The Blake episode is the latest shocking example of the police using and abusing their power and their resources just because they can. Its staggering heavy-handedness and unwarranted menace echoes the Damian Green affair last year, in which a Conservative politician was arrested and nine police officers sent to comb his home, just in case he had received some minor leaks from the Home Office. There was no discretion or good judgment in either case, or sense of proportion. And in Blake’s case, once he had been defined, arbitrarily, as a potential criminal, he suddenly found himself on the far side of a terrifying divide, where he had lost all his autonomy and all rights to respect.
Stephen Cragg is a criminal barrister who says he sees many cases where the police are using too much force and too many officers when they make arrests. People are often shocked at just how roughly they are treated. At best, he says, this is risk assessment gone mad. At worst it’s a kind of summary justice. Redress is difficult. The vast majority of cases that go to the Independent Police Complaints Commission aren’t actually investigated independently, but by the forces themselves. Only 11% of all complaints are upheld. Either 89% of complainants are liars, or the system is alarmingly protective of the police.

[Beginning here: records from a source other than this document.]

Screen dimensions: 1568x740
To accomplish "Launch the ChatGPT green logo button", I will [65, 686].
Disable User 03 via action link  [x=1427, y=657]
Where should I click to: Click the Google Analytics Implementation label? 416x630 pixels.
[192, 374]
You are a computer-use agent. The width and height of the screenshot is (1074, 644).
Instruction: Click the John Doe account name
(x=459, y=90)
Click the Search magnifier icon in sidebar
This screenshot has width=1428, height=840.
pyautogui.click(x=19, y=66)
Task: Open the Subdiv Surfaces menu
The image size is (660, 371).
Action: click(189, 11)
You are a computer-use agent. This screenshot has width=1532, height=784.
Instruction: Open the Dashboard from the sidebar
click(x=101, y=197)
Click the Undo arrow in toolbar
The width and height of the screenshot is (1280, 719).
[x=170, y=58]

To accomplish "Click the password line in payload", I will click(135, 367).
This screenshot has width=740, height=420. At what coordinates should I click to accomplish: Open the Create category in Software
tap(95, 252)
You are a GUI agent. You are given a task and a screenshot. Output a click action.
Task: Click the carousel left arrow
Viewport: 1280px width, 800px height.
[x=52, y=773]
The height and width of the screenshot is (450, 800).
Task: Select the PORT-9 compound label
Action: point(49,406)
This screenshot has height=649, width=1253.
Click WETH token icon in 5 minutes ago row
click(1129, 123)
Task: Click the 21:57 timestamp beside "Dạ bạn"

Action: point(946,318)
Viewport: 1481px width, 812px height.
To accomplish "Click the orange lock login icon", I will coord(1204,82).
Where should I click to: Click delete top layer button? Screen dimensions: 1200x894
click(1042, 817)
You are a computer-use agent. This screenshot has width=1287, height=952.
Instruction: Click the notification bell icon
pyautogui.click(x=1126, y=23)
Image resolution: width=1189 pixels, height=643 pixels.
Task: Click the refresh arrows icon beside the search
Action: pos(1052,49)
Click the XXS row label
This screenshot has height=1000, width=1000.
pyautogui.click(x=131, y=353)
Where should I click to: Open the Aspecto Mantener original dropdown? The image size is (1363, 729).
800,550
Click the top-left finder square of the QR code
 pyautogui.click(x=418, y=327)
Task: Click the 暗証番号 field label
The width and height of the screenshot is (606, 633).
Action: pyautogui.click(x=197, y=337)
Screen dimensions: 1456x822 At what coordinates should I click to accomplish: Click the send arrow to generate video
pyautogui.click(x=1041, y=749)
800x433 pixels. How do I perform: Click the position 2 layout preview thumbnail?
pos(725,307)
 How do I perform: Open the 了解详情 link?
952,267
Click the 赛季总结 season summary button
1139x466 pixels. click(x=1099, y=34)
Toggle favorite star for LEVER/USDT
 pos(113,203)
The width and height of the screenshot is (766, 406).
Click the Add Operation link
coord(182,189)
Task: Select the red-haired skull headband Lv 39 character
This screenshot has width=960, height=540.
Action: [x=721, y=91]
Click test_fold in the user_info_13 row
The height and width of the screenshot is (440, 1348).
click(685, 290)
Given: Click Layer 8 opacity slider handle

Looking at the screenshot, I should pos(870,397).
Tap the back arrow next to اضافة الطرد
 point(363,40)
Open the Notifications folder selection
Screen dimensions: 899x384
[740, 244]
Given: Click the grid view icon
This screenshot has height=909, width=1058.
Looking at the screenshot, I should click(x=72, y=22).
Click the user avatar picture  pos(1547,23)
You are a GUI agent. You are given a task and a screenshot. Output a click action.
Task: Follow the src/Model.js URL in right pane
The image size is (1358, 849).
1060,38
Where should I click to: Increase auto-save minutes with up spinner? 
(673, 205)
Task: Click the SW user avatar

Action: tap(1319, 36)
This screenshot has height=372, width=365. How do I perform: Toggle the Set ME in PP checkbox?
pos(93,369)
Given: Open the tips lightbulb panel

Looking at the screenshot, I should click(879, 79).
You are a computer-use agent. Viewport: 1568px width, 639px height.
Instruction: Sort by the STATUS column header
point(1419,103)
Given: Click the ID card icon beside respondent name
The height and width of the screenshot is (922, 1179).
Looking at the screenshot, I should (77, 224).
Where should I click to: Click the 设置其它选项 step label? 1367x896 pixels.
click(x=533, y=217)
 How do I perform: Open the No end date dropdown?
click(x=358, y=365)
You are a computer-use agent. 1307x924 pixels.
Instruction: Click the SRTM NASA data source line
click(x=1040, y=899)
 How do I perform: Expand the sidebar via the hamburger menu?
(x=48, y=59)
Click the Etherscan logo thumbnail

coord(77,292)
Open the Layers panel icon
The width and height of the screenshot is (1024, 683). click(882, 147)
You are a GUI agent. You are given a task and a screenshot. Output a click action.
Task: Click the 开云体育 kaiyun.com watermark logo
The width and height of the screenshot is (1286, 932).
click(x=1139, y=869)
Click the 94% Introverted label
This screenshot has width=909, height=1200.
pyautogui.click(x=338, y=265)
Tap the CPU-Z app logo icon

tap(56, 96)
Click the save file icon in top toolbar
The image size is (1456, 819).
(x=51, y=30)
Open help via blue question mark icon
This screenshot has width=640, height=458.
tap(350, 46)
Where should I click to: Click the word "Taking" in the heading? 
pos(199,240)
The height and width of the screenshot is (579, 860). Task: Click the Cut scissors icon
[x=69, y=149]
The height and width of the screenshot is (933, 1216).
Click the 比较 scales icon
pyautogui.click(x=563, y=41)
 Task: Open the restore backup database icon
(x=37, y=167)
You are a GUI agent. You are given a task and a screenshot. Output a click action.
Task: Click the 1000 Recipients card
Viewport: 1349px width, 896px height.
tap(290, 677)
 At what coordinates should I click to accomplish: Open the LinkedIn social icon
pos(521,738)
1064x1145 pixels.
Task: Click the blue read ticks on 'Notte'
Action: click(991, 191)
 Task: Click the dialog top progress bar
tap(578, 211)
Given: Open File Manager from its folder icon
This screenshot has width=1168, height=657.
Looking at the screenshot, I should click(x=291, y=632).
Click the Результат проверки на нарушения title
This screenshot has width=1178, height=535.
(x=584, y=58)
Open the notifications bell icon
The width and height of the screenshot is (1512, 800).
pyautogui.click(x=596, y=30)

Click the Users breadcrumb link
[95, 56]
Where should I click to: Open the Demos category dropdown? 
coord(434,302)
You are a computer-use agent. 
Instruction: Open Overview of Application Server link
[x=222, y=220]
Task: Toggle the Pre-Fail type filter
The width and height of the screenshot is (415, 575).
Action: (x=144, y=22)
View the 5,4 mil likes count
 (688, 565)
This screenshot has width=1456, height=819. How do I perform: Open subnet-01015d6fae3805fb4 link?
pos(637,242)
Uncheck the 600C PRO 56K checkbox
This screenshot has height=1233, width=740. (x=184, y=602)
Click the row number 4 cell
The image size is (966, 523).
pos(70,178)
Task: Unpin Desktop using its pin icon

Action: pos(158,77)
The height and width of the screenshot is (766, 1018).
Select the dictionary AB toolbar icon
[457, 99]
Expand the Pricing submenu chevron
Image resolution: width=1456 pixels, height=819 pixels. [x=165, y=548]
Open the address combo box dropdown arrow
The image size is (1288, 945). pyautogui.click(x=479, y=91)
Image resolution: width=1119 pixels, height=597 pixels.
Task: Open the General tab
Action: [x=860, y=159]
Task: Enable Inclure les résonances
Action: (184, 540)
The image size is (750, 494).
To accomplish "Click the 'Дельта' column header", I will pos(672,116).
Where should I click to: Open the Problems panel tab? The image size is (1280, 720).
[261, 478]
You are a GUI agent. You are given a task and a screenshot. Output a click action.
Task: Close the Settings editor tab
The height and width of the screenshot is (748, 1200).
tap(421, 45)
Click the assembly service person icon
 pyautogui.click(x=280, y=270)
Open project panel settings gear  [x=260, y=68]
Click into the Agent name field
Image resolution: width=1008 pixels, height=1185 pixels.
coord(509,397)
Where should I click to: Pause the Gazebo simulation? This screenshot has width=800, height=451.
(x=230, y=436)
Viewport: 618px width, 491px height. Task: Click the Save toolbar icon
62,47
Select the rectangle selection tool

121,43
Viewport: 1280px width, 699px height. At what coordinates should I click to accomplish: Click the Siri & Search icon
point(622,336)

The majority used to shrug off accounts such as these, thinking police misbehaviour was the concern of the criminal classes. But more and more of us are in danger of running up against this experience, because police powers have been so extended. As of three years ago, all offences – even littering – are arrestable. Terrorism legislation gives the police carte blanche to stop anyone. Antisocial behaviour has been criminalised. Even some senior policemen are uneasy about the consequences of acquiring so much potential authority. As one said to me: we’re like anyone else – give us power, and we’ll find a way to use it.
The rest of us, having given that power away, had better find ways to control it.